Wednesday, May 9, 2018

A Picket Fence and Iced Tea

Her head was tilted to one side when I saw her, reminding me of an upside-down rabbit I'd once owned. She'd escaped to the backyard one night and it rained on her (the rabbit, not the old woman in the flowered overalls), and she was never the same again. An inner ear infection, I think. She always had her head tilted upside down after that. Until her tragic death at the hands (or, more accurately, teeth) of the neighbor's Rottweiler

As I say, Tamara reminded me of that rabbit, the way her head almost rested on her left shoulder. She walked toward me down the garden path and stuck out her hand.


"Howdy, friend. Don't mind me, just trying to unstick a little earwax. Been bothering me for a week. My hearing isn't the best on a good day, but I'm half deaf now. Nothing a little hydrogen peroxide can't help. What can I do for you?"


It took me a moment to collect my thoughts. "Oh yes, ma'am, I'm here to paint your fence. Remember?

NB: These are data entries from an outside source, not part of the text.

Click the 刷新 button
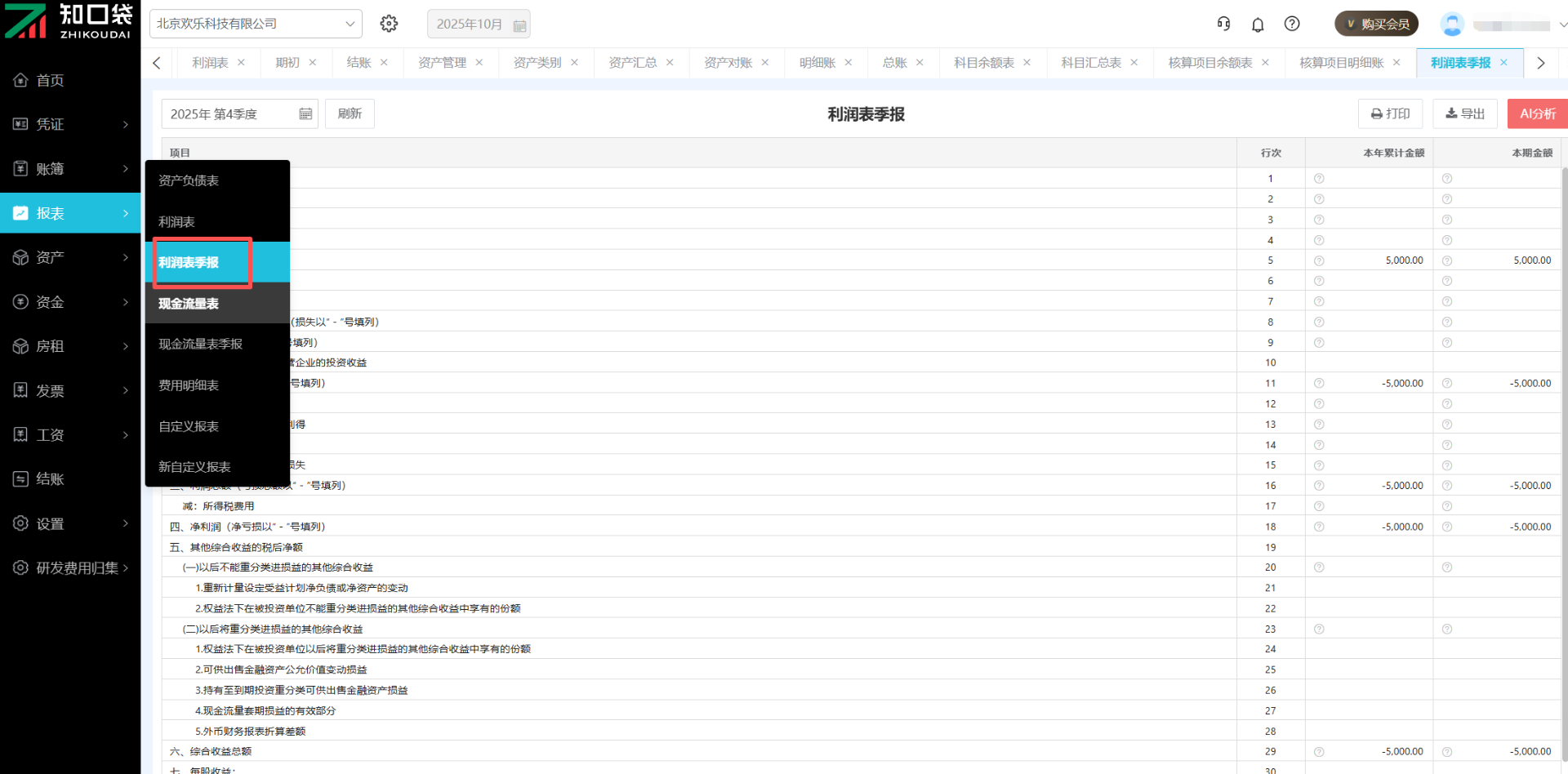Viewport: 1568px width, 774px height. tap(350, 113)
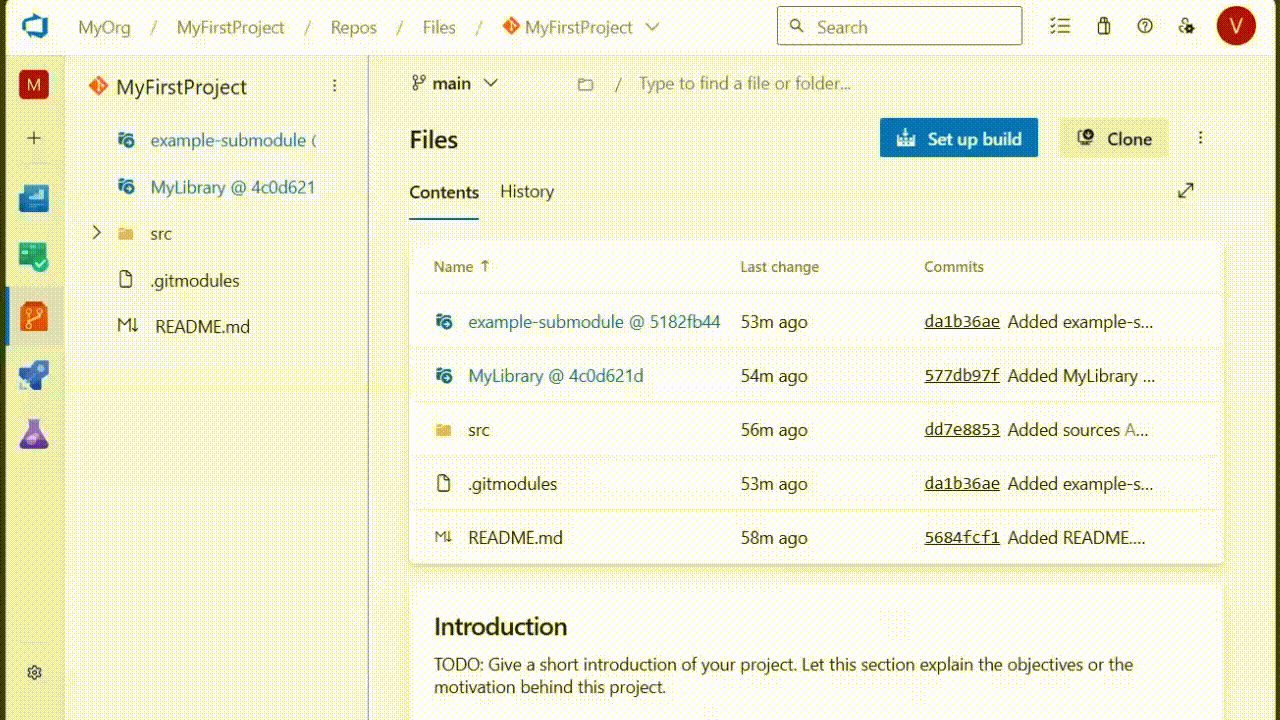Click the Azure DevOps logo
This screenshot has height=720, width=1280.
[x=34, y=25]
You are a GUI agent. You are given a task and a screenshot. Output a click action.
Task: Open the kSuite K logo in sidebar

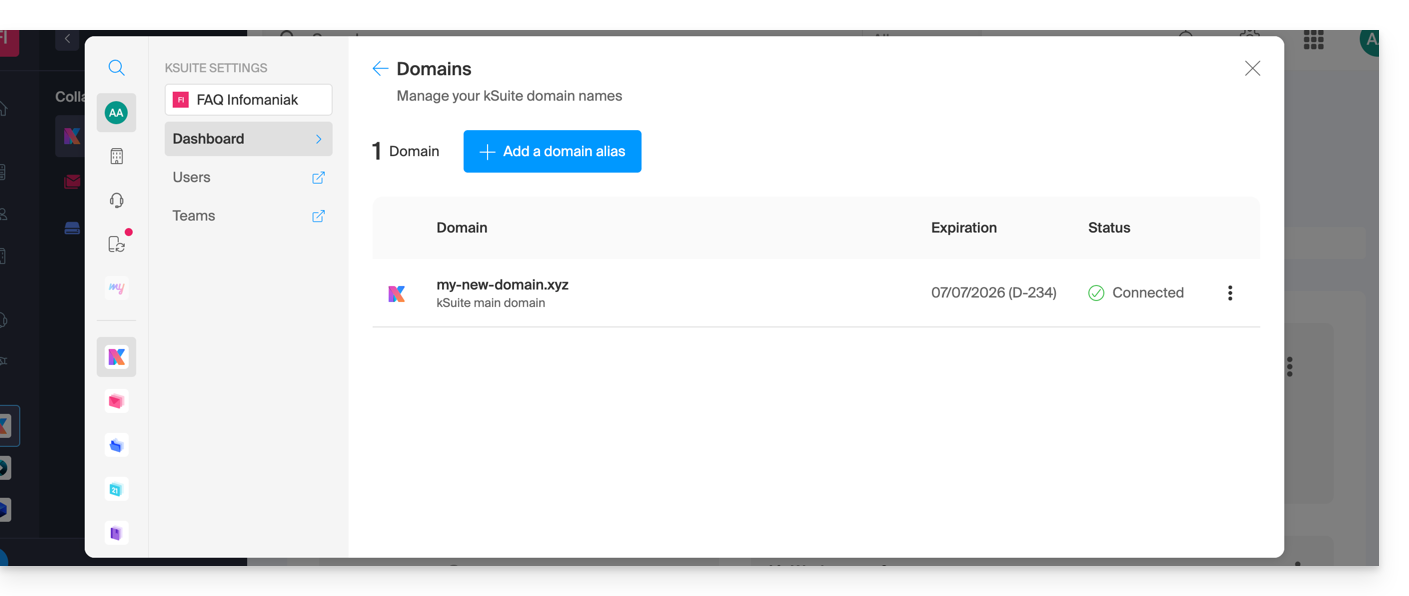pyautogui.click(x=116, y=357)
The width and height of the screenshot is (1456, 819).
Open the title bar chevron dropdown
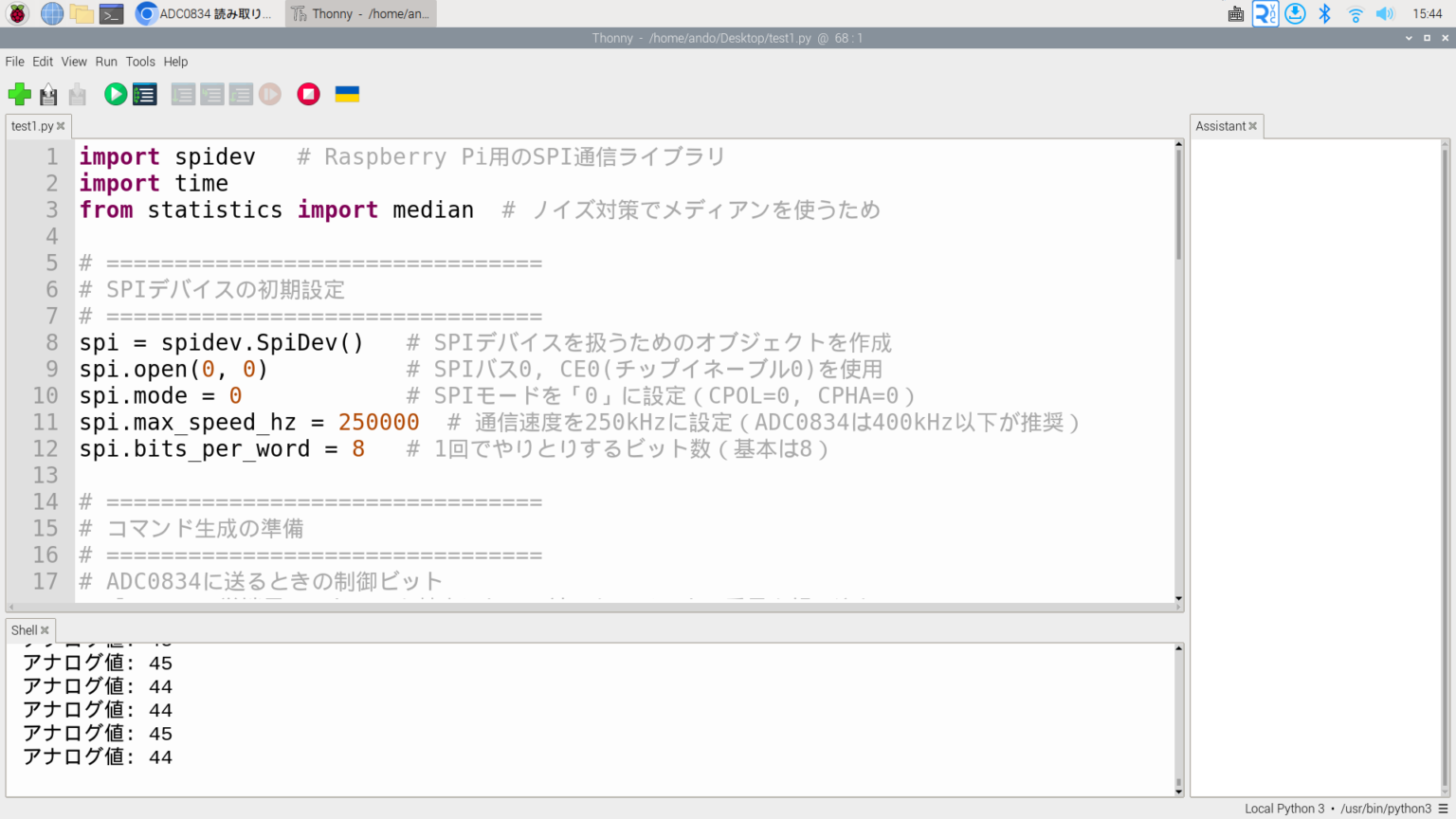click(1407, 38)
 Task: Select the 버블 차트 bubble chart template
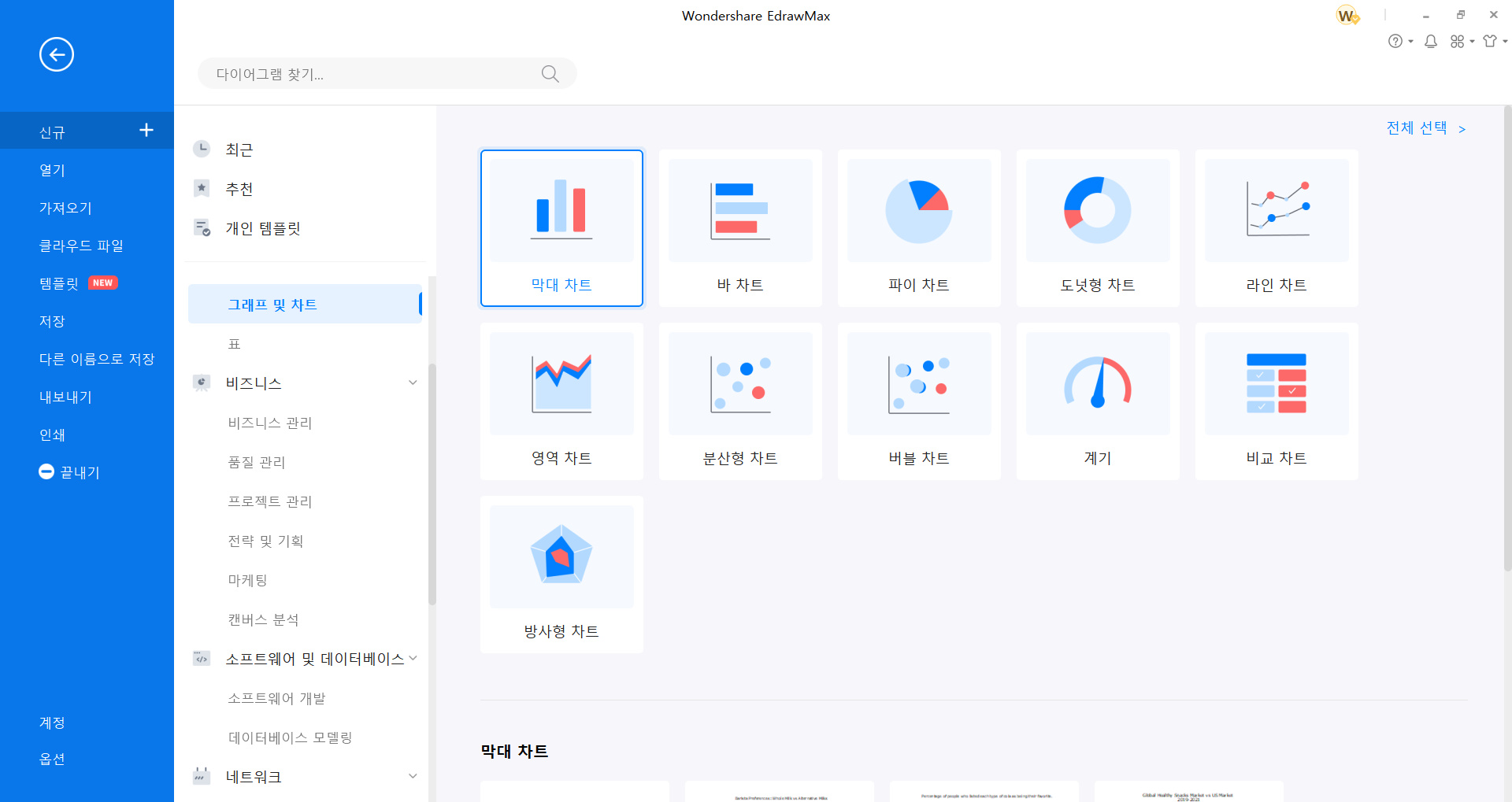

Your son gave your name to our church's senior ministry and we're here to help you out."

"Oh yes, oh yes. By all means, come in. Isn't that something? Here I was thinking you might be selling magazines. Yes, of course, you've got a bucket of paint. Sit here on the porch for a minute and let me get you an iced tea."

I protested that I could get to work on the fence right away, but Tamara would not hear of it. Either that or she couldn't hear it; I wasn't sure which. Either way, I got my glass of iced tea and an earful of conversation. After five minutes there was nothing but ice cubes in my glass, but Tamara was just getting into her groove.

"No family around here, you know. My son's in Wichita, of all places, and I never see him. Just comes around every few months to see if I'm dead yet. Ha! At least he cares for me more than my daughter, though. She and I parted a long while back. Karen's been living wild since she was 15 years old, and I haven't seen her since she turned 20. Went to Chicago to be an artist. Hmph. As if those splashes of paint on a canvas could be called art. She blamed me for never respecting her. Well, maybe I didn't. Maybe I always wished she could be a little girl again so we could do things differently. But, there you go. Can't go back, now, can you?

"It's not all bad living alone, you know. I've been in this house for 20 years, ever since my husband—late husband, I should say—retired. We had some good times here, for sure. I'm embarrassed at the garden, to tell the truth. It used to be my passion. I got out here every day, hours at a time, weedin' and waterin' and plantin' . . . but then arthritis stopped that mostly. No, I just keep the lawn mowed when I can. Shame. And that fence—Tom would go crazy if he knew I'd let it get into that state. Looks like an abandoned property. He'd always say that a well-kept yard is a man's most precious possession. Or something like that. Man, he loved his yard. And I loved it too. This is where we had Karen's graduation party, and Louis bought me most of those flowers in that bed over there after a late frost killed the others off."

She sat silent for the first time since I'd laid eyes on her. Her head was still tilted to one side, and I could see a few drops of liquid on her earlobe. She stared out at the unkempt lawn, and I caught the reflection of a few pink flowers in her eyes. Her shoulders sagged into her overalls, limp and heavy. 

Plugging up her bad ear and lifting her head, Tamara turned to me and said, "Thanks for coming, friend. Can I get you some more iced tea?"